Brief: Work through the records below and copy every line that includes "Given".

Data for the task:
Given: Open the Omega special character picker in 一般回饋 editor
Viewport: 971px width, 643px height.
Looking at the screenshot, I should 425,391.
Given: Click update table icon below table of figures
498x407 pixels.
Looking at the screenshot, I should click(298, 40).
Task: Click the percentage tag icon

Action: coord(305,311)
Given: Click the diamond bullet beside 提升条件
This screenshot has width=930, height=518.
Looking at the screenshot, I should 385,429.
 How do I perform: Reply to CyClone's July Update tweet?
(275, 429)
--
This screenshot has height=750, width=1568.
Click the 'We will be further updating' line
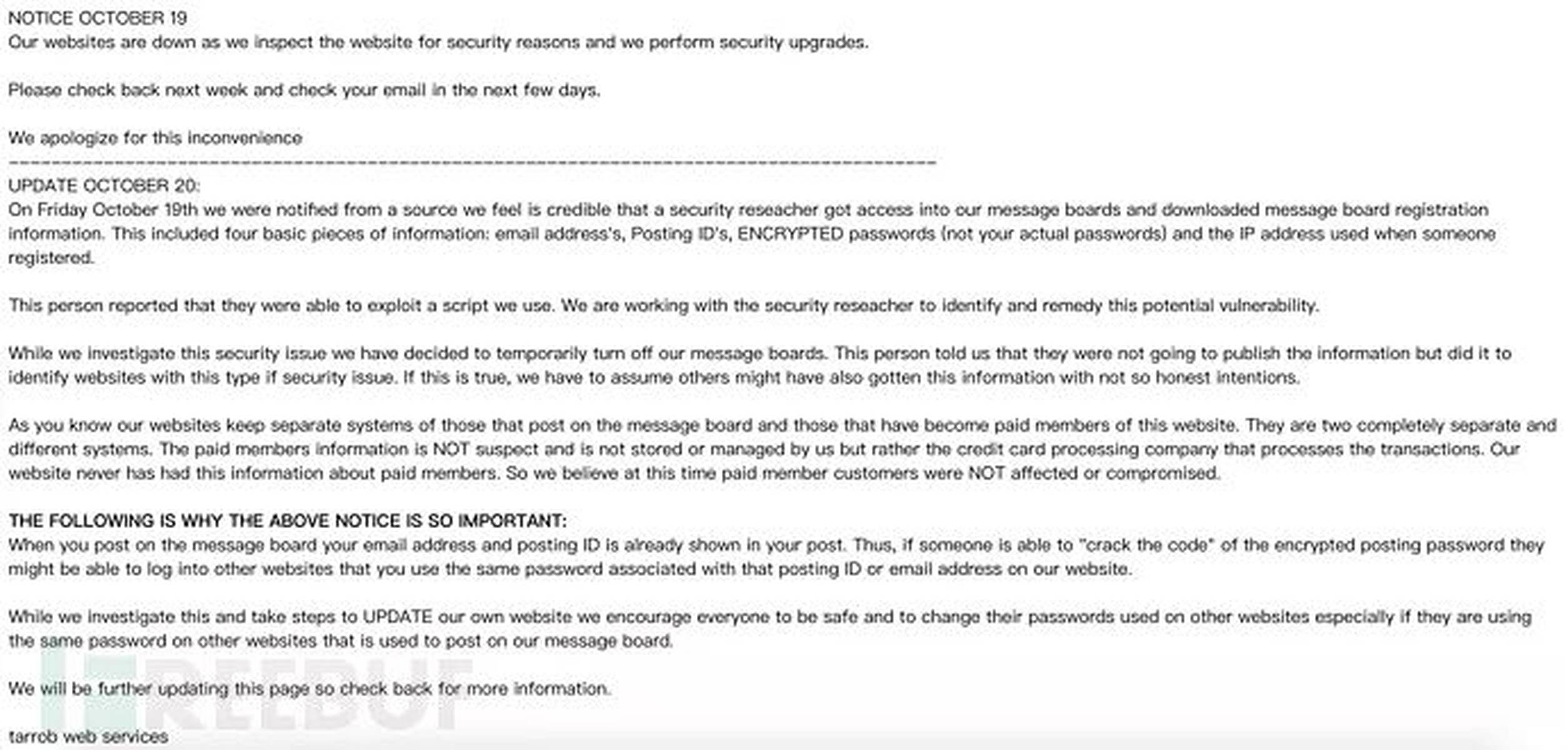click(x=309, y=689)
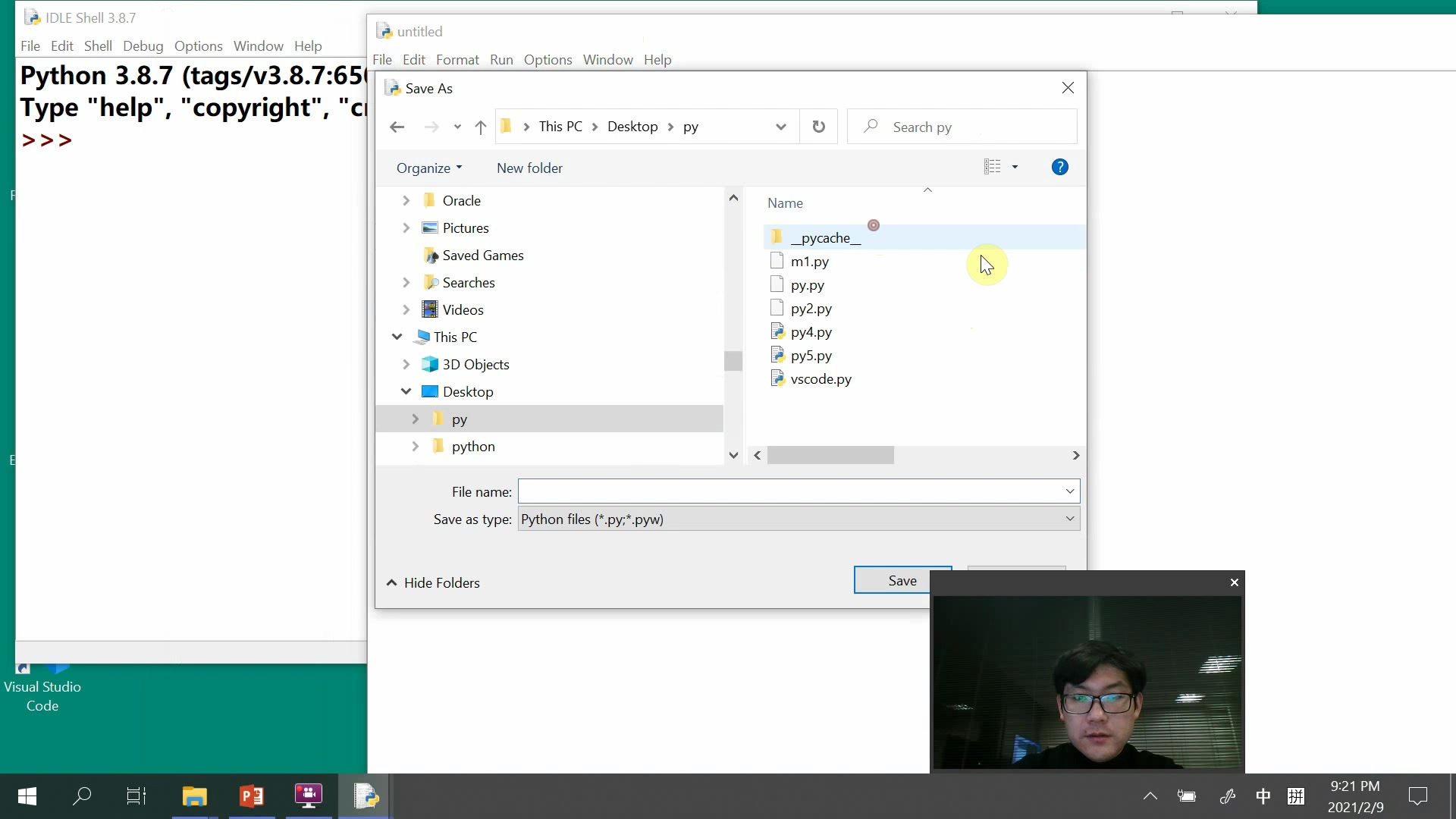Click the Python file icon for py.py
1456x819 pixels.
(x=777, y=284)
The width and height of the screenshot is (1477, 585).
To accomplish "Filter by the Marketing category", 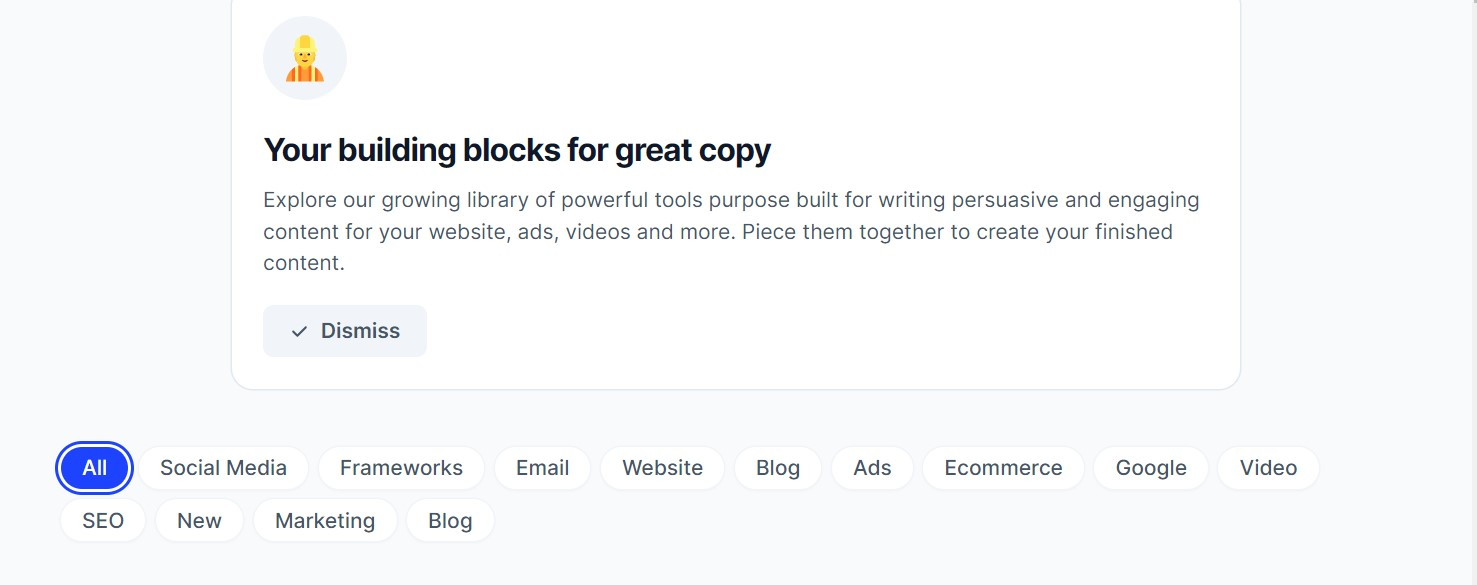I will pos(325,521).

Solution below:
Given: Open the Omega special character picker in 一般回饋 editor
Given: Click update table icon below table of figures
Given: Click the diamond bullet beside 提升条件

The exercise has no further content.